Amice, aanstaande zondag hoop ik je puike out-of-the-box plannen te mogen horen!
LC mits
Ik stel voor: we beginnen met enkele periodieken hoger in de LB-schaal, en daarna, na het behalen van ons certificaat “lecturing in English: teaching for a new era”, bij zowel voldoende scoren op de overige competenties als bij gebleken loyaliteit aan de onderwijsvisie van onze organisatie, LC, mits deze docent blijvend in staat blijkt op afstand deelnemers te bóeien, en te motivéren om in samenwerking met mede-deelnemers de stof verder uit te diepen.
Enfin, we bespreken het verder in de skybox; wel die in Londen natuurlijk; nemen we het meteen even mee met ons overleg over het Dutch Teachers College.
Hoorcollege’s
Maar Seger, scholieren zijn geen studenten; het studiehuis is niet voor niets een nogal hopeloos model. Het is geen noodoplossing, omdat het geen oplossing is.
In een soort van kort-door-de-bocht vergelijking:
voortgezet onderwijs = contact;
boeken/hoorcollege = contactarmoede;
boeken/hoorcollege = onderwijs armoede.
Voor de overgrote meerderheid van de scholieren althans.
reflecties over de noodoplossing
Je hebt gelijk, Simon, als je de vrees uitspreekt dat het accepteren van een noodoplossing het risico in zich draagt dat zij misbruikt zal worden als goedkope permanente oplossing. En misschien kunnen we daarom beter over zo’n oplossing zwijgen. Overigens zou mijn “lector” behalve iemand die duidelijk boven de leerstof staat ook een eersteklas performer moeten zijn en ik ben er niet zeker van dat er daarvan genoeg te vinden zijn. VWO-instructeur-zijn is, nog afgezien van een eventueel lager salaris, minder leuk dan docent-zijn en wat je aan kwaliteit wint aan de bovenkant verlies ze daardoor mogelijk aan de onderkant. Tegenover dit somberen staat dat de universitaire natuurwetenschappelijke opleidingen op deze wijze vroeger in de eerste studiejaren voor acceptabele studieresultaten wisten te zorgen.

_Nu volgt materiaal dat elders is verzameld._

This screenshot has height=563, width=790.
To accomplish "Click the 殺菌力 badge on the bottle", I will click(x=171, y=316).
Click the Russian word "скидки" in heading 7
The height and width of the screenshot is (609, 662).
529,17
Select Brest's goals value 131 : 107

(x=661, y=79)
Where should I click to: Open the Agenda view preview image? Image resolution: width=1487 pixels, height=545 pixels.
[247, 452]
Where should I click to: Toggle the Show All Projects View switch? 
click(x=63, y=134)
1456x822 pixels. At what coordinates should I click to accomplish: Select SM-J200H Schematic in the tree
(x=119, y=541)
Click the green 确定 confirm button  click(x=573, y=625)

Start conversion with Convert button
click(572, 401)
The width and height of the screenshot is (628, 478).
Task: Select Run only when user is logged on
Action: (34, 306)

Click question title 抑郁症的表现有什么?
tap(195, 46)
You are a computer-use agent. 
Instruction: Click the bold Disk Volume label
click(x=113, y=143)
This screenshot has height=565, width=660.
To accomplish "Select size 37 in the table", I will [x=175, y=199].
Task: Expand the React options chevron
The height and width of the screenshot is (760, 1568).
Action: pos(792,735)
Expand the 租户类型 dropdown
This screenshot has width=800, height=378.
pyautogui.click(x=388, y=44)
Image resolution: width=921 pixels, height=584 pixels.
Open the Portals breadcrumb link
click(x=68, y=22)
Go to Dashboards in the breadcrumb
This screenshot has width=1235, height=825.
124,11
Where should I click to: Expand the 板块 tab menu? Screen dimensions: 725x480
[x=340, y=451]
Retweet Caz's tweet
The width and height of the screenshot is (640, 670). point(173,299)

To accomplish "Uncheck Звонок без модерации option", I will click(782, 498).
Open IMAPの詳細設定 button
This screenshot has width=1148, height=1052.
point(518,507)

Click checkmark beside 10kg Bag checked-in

Em70 zal met “contact” communicatie in twee richtingen bedoelen waarbij de docent lijfelijk aanwezig is in een klas. De uitstraling van een docent speelt een grote rol en er wordt wel beweerd dat een sympathieke docent die objectief eigenlijk niet goed les geeft toch goede resultaten heeft omdat de leerlingen hard willen werken voor een hen sympathieke docent. Een hoorcollege is ongeschikt om zulke sympathie op te wekken. Bij een hoorcollege op de middelbare school moeten wachters aanwezig zijn die zo nodig leerlingen die hinderlijk zijn uit de gehoorzaal verwijderen. Die moeten vooral potig zijn. Als voor de instructies een aanwezigheidsplicht geldt is er tevens supervisie op het leerproces maar worden slimme leerlingen mogelijk opstandig. Een noodoplossing is zelden een goede permanente oplossing en ik denk dat Em70 en vrijwel alle BON-leden van mening zijn dat een onderwijsconstellatie waarin hoog in hun keervak opgeleide leraren grotendeels op ouderwetse wijze maar in elk geval naar eigen inzicht aan kleine homogene groepen leerlingen inzichtelijke kennis overdragen tot de beste onderwijsresultaten leidt.
Seger Weehuizen
Zelfstudie uren
Ik wou commentaar geven op de meer zelfstudie uren die leerlingen volgens u moeten hebben, maar ik ben zelf een leerling en ik heb gemerkt dat tijdens de zelfstudie uren haast niks gebeurt. Het probleem is namelijk dat er geen echte leraren bij zijn, als je bijvoorbeeld niet verder kan met een vak, weten de toezichtshouders het ook niet. Bovendien zitten de meeste leerlingen maar een beetje te praten dus stil is het ook niet. Meer van dat soort uren zou dus alleen maar erg vervelend zijn en je schiet er weinig tot niks mee op.
Mee eens Alessandra!
De meeste mensen in de BON zijn het helemaal met je eens. Zelfstudie-uren op school is meestal geen goed idee. Het is onrustig en er zijn teveel mensen. De meesten van jullie kunnen thuis veel beter leren.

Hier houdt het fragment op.